1) Don’t suffer alone
It can be easy to brush off a house move which descends into an unpleasant experience. Perhaps, the movers turned up hours late or didn’t turn up at all. The removers may have damaged your property or forced you to pay for additional charges that they didn’t tell you about in the original quote. Whatever has transpired, tell someone about the experience. It can be a friend or a relative. Get their advice if you’re unsure how you wish to proceed.
2) Make contact
Once you have made up your mind to take it further, contact the removal company or man with van company who carried out the move. If it’s a small operation, ask to speak to a senior manager or the managing director. For bigger companies, contact the customer service team. In the first instance, try to resolve the matter by telephone call. Contact the company the day after the house move, or if the move took place over the weekend, contact them on the Monday. Remember that most companies in the removals industry rely on word of mouth. They will be just as anxious to resolve the complaint as you are.
3) The next step
If you have not received any joy from the phone call, the next step is to put the complaint in writing. Detail each point that you were not happy with during the move. Write in a clear and concise way.
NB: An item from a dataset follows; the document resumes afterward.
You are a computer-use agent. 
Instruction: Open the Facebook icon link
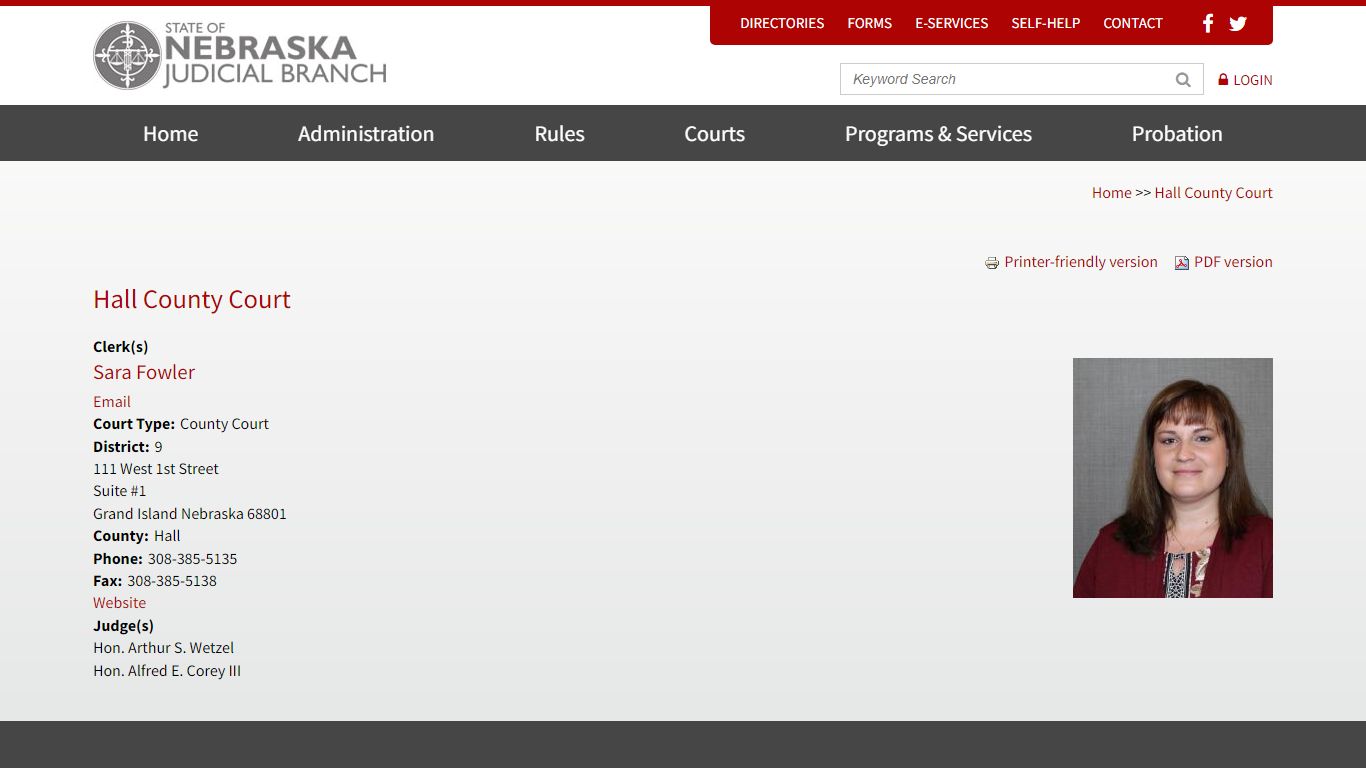1207,23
Avoid any unnecessary comments about the company or the team who carried out the removal. If in doubt about whether to send an email or a letter, send both. Some companies do prefer a letter in writing regarding a complaint than an email. With bigger companies, the complaints procedure is usually detailed on their website.
4) Contact BAR
Some of the bigger removal companies will be a member of BAR. If you’ve suffered a loss, damage towards property or want to complain about the service you’ve received, you’ll be able to contact BAR, who will look to a solution towards your complaint.
5) Other resources
Once you have complained to the removal company in writing and haven’t received a satisfactory answer, you can contact the National Guild of Removers and Storers (NGRS) who can look into the complaint. If they are unable to help, you can contact the Removal Industry Ombudsman. However, a company has to be a member of the Ombudsman scheme in order for the Ombudsman to pursue the complaint. If the company is not a member, you cannot contact the Ombudsman.
6) The last resort
In the case where a removal company is not a member of BAR, if you have complained to the company and they have not dealt with the complaint to your satisfaction, you will then have the option of taking the case to a civil court. This option should only be used as a last resort where all other avenues of the complaint have been exhausted.
The court system can only be used if you have suffered a financial loss of some kind. Taking a case to court can be very expensive, so think carefully before going down this route. If you win, there’s the possibility that you could get much more than the original financial loss that you’ve suffered. However, if you lose, you would need to pay the solicitor and the court costs.